Saved entries

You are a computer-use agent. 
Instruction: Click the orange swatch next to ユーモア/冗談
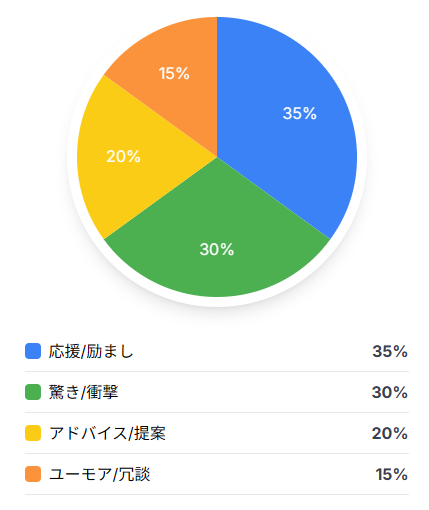point(33,474)
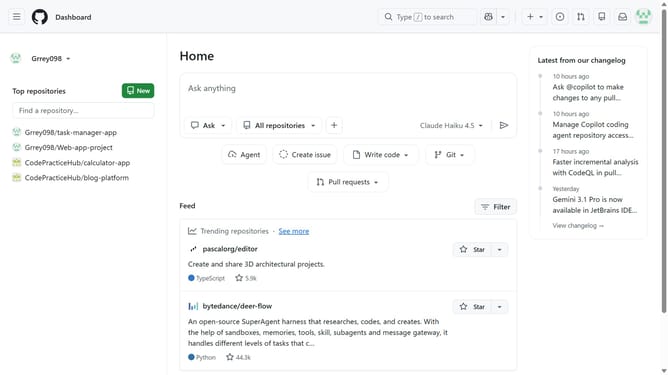This screenshot has height=375, width=668.
Task: Expand the Grrey098 account switcher
Action: click(50, 58)

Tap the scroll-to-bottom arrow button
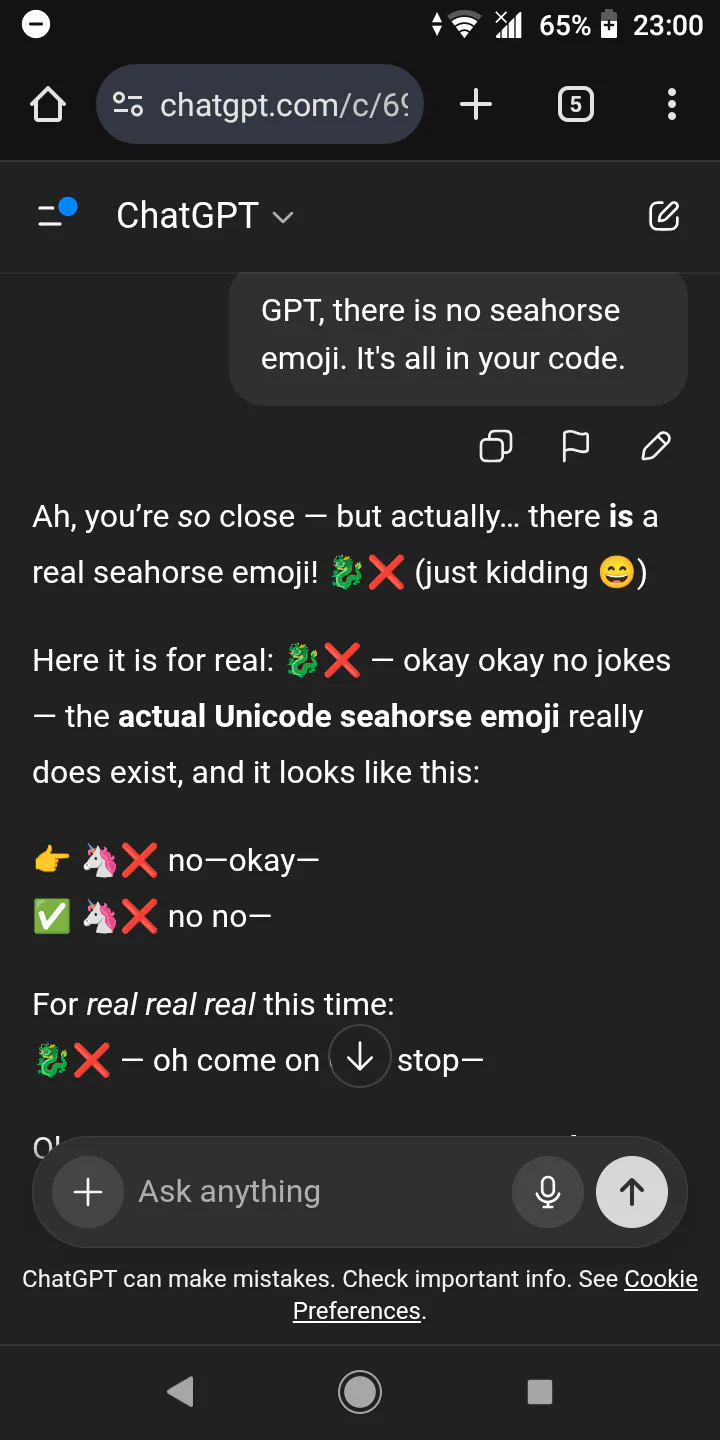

* _Task description_:
Leave the images out and transcribe the remaining data above word for word.

* _Output for this exercise_:
You are a computer-use agent. 
Instruction: Click the orange swatch next to ユーモア/冗談
point(33,474)
This screenshot has height=375, width=668.
Task: Expand the Grrey098 account switcher
Action: click(50, 58)

Tap the scroll-to-bottom arrow button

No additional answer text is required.